Your instructions: The records follow. Transcribe only the lines from the line containing "Task: Activate the" through the end, both ends included, and leave out the pictures.

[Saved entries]
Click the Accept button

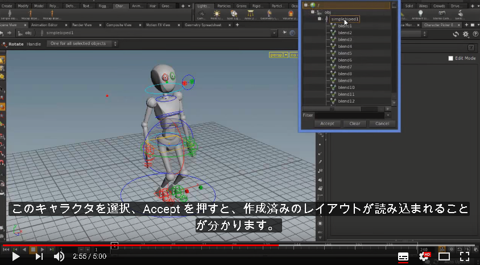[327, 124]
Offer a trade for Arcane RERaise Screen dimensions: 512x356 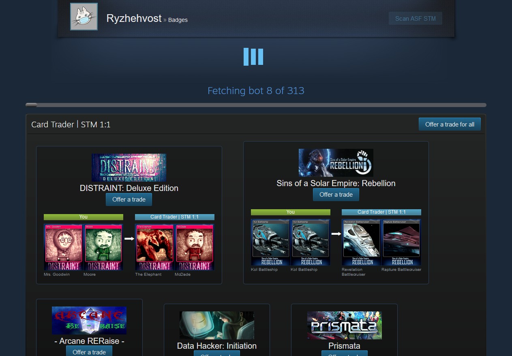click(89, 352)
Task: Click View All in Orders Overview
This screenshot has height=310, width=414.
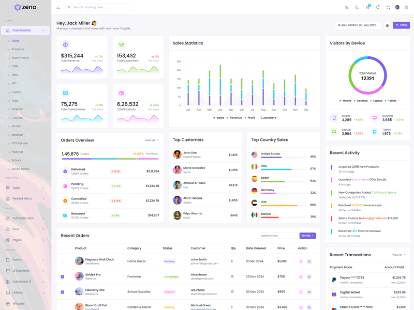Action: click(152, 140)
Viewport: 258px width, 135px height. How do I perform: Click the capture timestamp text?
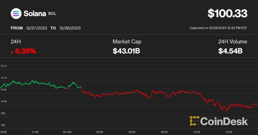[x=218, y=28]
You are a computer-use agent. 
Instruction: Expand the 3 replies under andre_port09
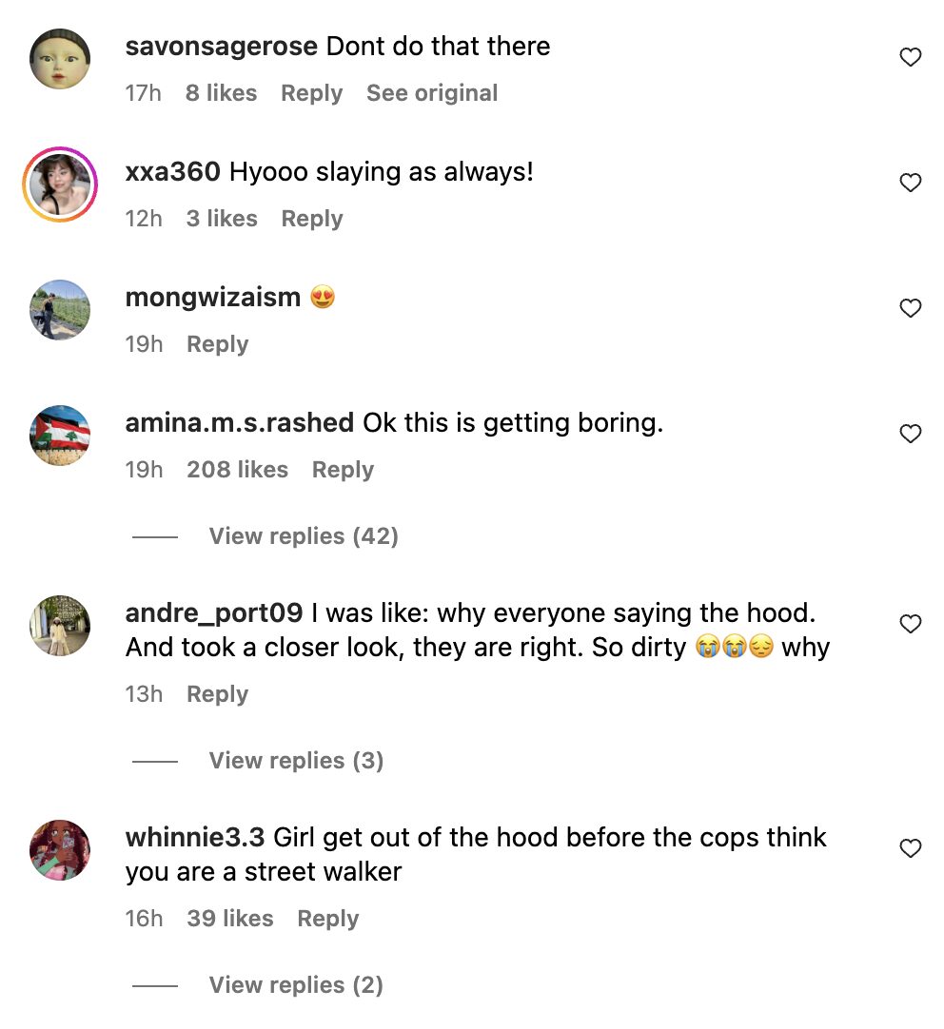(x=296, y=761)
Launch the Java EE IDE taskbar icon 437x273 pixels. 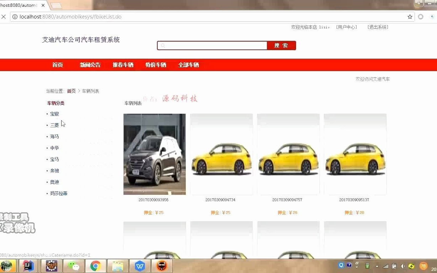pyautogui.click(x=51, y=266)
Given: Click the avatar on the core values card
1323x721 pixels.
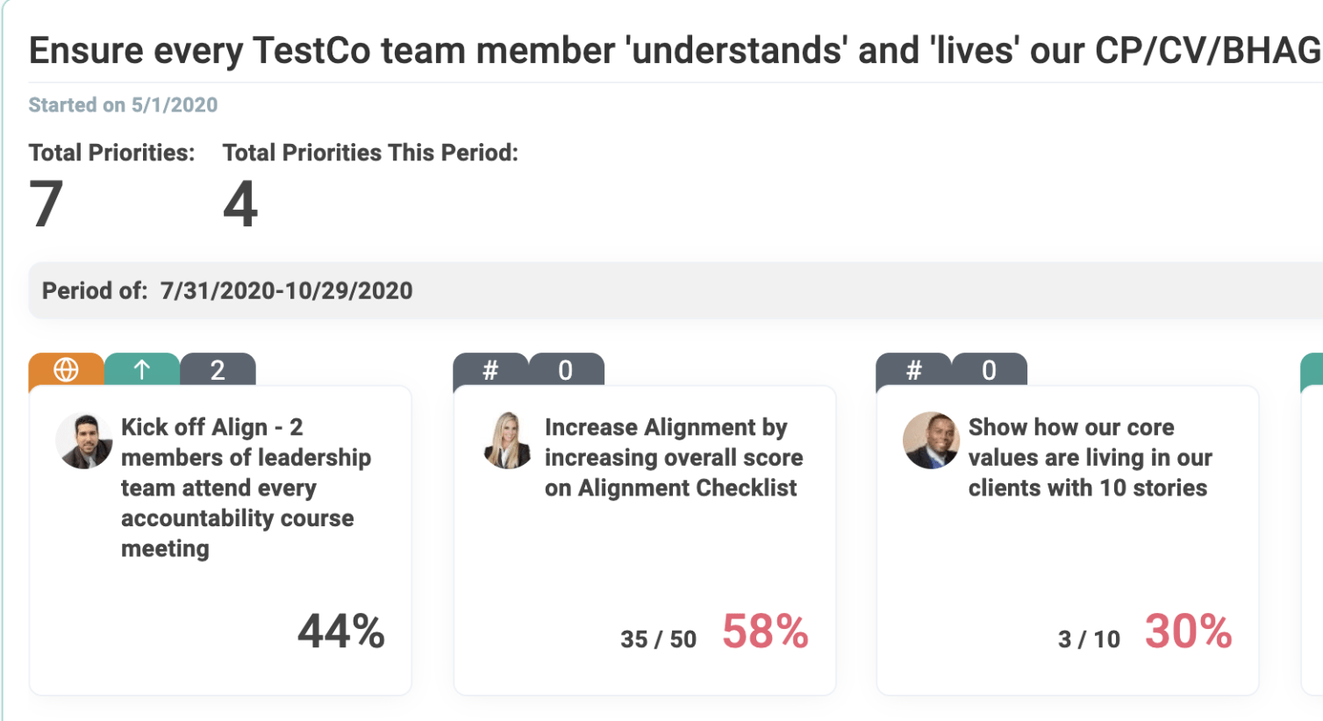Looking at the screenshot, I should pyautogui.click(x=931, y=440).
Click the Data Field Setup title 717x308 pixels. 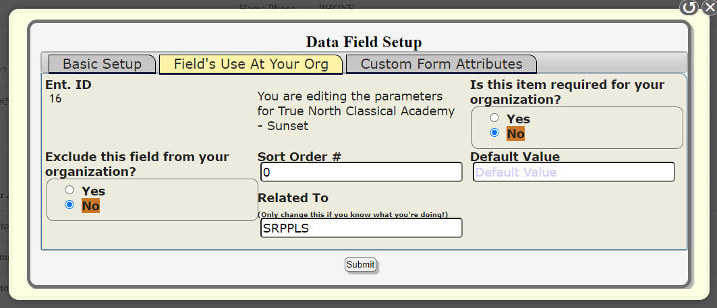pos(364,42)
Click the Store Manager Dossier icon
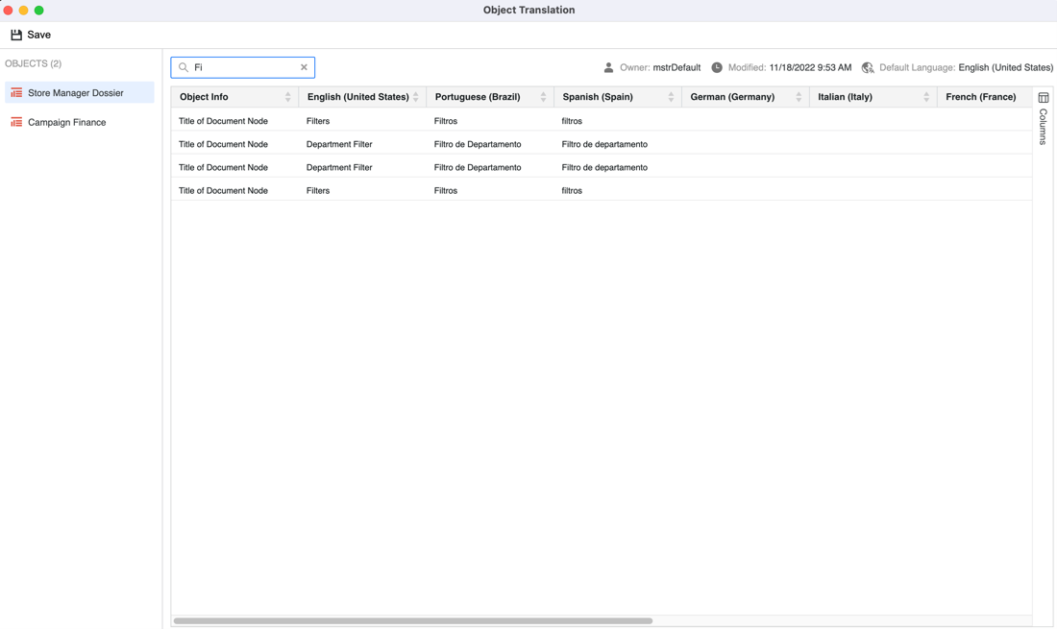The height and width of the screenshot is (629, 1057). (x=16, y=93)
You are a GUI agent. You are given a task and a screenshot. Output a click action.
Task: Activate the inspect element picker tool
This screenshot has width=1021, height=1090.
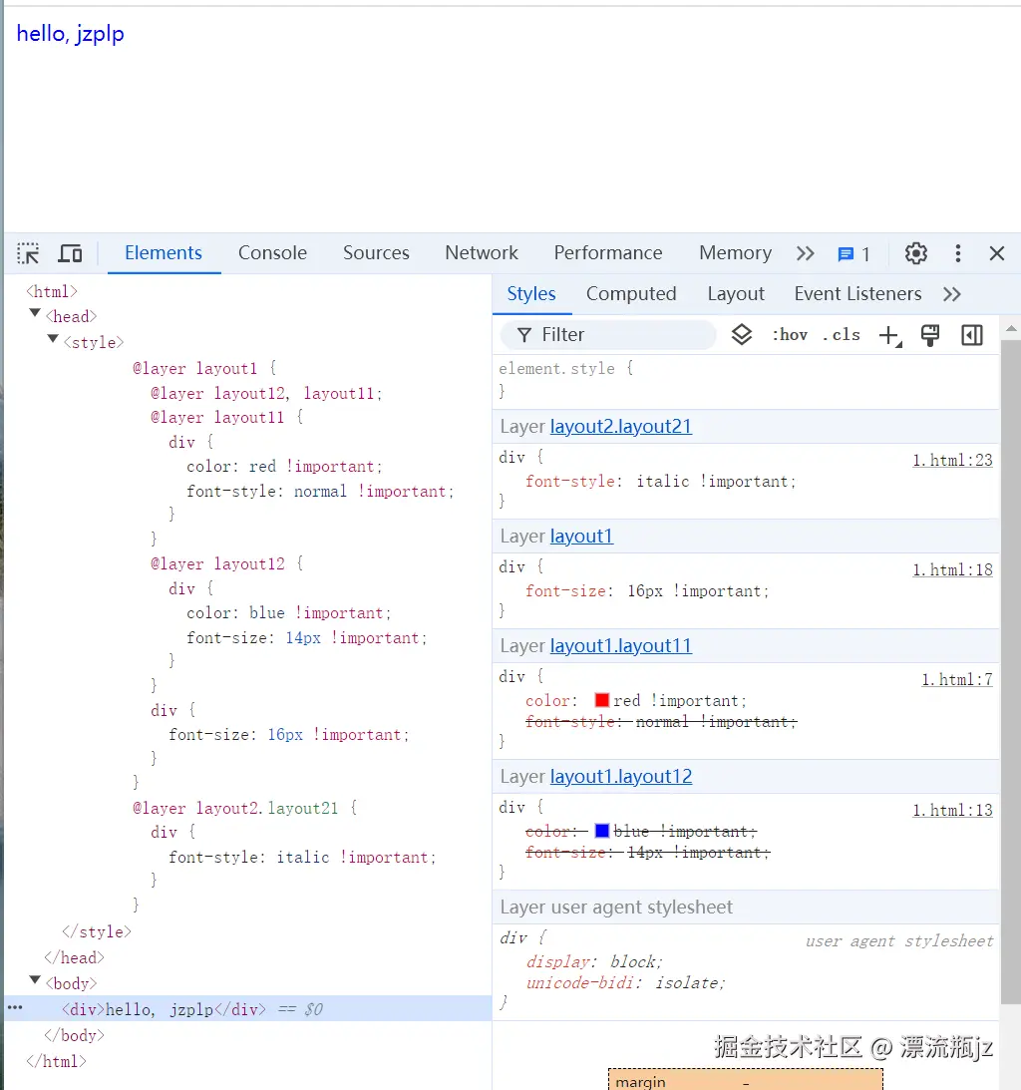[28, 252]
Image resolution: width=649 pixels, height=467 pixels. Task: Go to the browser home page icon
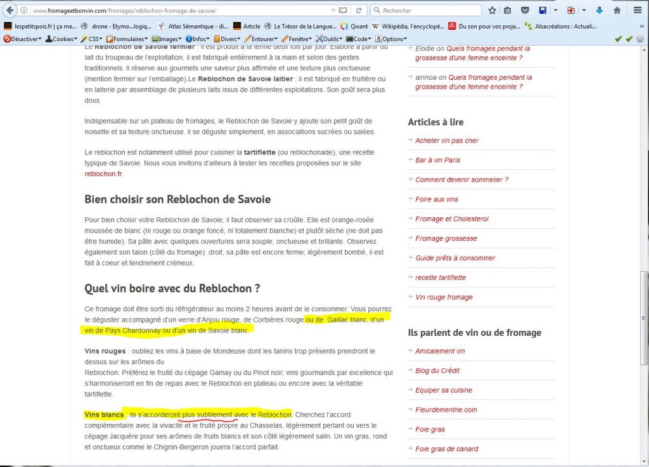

Reply to the task:
Task: Activate the inspect element picker tool
This screenshot has width=1021, height=1090.
[28, 252]
Image resolution: width=649 pixels, height=467 pixels. Task: Go to the browser home page icon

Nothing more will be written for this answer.